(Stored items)
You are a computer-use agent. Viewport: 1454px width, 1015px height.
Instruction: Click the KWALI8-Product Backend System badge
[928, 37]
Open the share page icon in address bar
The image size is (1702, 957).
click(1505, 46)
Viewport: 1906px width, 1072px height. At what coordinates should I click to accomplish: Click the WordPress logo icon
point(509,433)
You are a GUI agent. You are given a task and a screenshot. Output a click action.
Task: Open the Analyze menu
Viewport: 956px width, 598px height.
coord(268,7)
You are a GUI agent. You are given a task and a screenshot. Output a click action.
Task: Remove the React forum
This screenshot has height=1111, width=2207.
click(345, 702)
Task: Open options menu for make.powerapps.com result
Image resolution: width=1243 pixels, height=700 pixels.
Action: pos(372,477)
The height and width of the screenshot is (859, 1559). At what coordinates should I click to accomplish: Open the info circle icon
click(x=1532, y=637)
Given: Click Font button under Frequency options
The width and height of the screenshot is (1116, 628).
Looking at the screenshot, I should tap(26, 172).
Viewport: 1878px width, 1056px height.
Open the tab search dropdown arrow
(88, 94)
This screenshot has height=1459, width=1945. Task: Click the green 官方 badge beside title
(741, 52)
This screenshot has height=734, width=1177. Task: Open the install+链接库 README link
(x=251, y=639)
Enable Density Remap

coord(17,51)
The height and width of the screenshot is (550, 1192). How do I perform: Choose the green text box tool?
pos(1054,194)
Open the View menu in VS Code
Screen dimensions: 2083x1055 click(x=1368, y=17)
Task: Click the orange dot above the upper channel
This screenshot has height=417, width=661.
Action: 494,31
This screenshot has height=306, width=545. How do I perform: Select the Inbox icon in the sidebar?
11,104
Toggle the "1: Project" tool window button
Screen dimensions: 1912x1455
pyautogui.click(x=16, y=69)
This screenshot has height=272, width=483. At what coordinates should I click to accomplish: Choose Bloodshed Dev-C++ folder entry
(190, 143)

**Instructions to follow:** Reproduce every record above, word for word.

**Solved exercise:**
You are a computer-use agent. Viewport: 1454px width, 1015px height.
Instruction: Click the KWALI8-Product Backend System badge
[928, 37]
Open the share page icon in address bar
The image size is (1702, 957).
click(1505, 46)
Viewport: 1906px width, 1072px height. At what coordinates should I click to accomplish: Click the WordPress logo icon
point(509,433)
You are a GUI agent. You are given a task and a screenshot. Output a click action.
Task: Open the Analyze menu
Viewport: 956px width, 598px height.
coord(268,7)
You are a GUI agent. You are given a task and a screenshot. Output a click action.
Task: Remove the React forum
This screenshot has height=1111, width=2207.
click(345, 702)
Task: Open options menu for make.powerapps.com result
Image resolution: width=1243 pixels, height=700 pixels.
Action: pos(372,477)
The height and width of the screenshot is (859, 1559). At what coordinates should I click to accomplish: Open the info circle icon
click(x=1532, y=637)
Given: Click Font button under Frequency options
The width and height of the screenshot is (1116, 628).
Looking at the screenshot, I should tap(26, 172).
Viewport: 1878px width, 1056px height.
Open the tab search dropdown arrow
(88, 94)
This screenshot has height=1459, width=1945. Task: Click the green 官方 badge beside title
(741, 52)
This screenshot has height=734, width=1177. Task: Open the install+链接库 README link
(x=251, y=639)
Enable Density Remap

coord(17,51)
The height and width of the screenshot is (550, 1192). How do I perform: Choose the green text box tool?
pos(1054,194)
Open the View menu in VS Code
Screen dimensions: 2083x1055 click(x=1368, y=17)
Task: Click the orange dot above the upper channel
This screenshot has height=417, width=661.
Action: 494,31
This screenshot has height=306, width=545. How do I perform: Select the Inbox icon in the sidebar?
11,104
Toggle the "1: Project" tool window button
Screen dimensions: 1912x1455
pyautogui.click(x=16, y=69)
This screenshot has height=272, width=483. At what coordinates should I click to accomplish: Choose Bloodshed Dev-C++ folder entry
(190, 143)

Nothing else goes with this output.